Baugh spoke to local newspapers about his newest client, who waited to be transferred for evaluation.
“This will be an easy case to prove,” Baugh said. “Somebody dropped the ball not to keep him locked up. He’s been in mental hospitals before, and the doctors knew he was mentally ill. In talking to family members, he’s had these problems for some time. He is absolutely crazy, and his activity in jail is so bizarre.”
Baugh said that since he had been appointed to represent Bissell, he’d had four visits with his client, and most of them hadn’t been very productive.
“He was very reluctant to speak with me until he got ‘clearance’ from those who could do so. He said he couldn’t talk to the officers because they didn’t have high-enough clearance for them to talk to him.”
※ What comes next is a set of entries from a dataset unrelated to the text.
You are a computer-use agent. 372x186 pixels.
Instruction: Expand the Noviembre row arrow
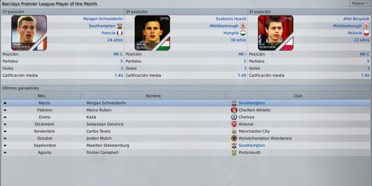[5, 132]
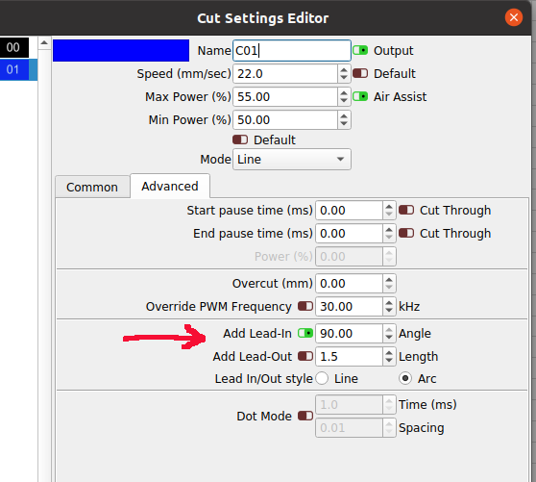Enable the Air Assist switch
Image resolution: width=536 pixels, height=482 pixels.
[360, 96]
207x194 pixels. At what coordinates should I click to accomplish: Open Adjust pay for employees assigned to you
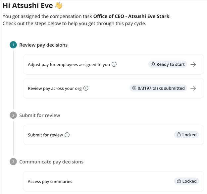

Bissell’s Lincoln Town Car had been loaded onto a trailer and hauled to the state forensic science laboratory in Huntsville, Alabama, on Wednesday. A complete processing of the vehicle for evidence would take place there, since the car was believed to be the actual crime scene where the murder of Patricia Booher had been committed. Investigators also believed the car might bear some additional physical evidence of the assaults on Donald Pirch and James Pumphrey.
The car had been stored inside a locked storage lot at the county road department headquarters since its Sunday impoundment, and the workers there were glad to see it taken away, even if for a short time.
“That thing gave us the heebie-jeebies sitting out there in the lot,” one road department worker said. “Every time I drove past it and looked at it, I thought about what they say happened in it.”
By Thursday, January 27, 2000, all preparations were in place, and the carefully planned transfer of Hayward Bissell to Tuscaloosa for mental evaluation was ready to begin.
Sheriff Reed held an early meeting with waiting reporters and told them that Bissell had calmed down some since his arrest. He had stopped banging his head on the wall of his cell, but he still refused to wear clothing. The plumbing had long since been completely torn out of his cell, but he continued screaming a lot and refused to carry on a conversation with jailers.
“He never talks to us; he talks to himself,” Reed said.
Plans had been made for the transfer to take place under heavy guard because of Bissell’s unpredictable behavior, and Sheriff James Hayes of neighboring Etowah County loaned Reed a heavily reinforced transport van, two of his specially trained officers and a large Plexiglas shock shield, used in riot control and in dealing with out-of-control inmates. If that was not enough to handle the prisoner, Reed told the reporters, his deputies planned to wrestle physically with Bissell if necessary to get him from his jail cell into the transport van.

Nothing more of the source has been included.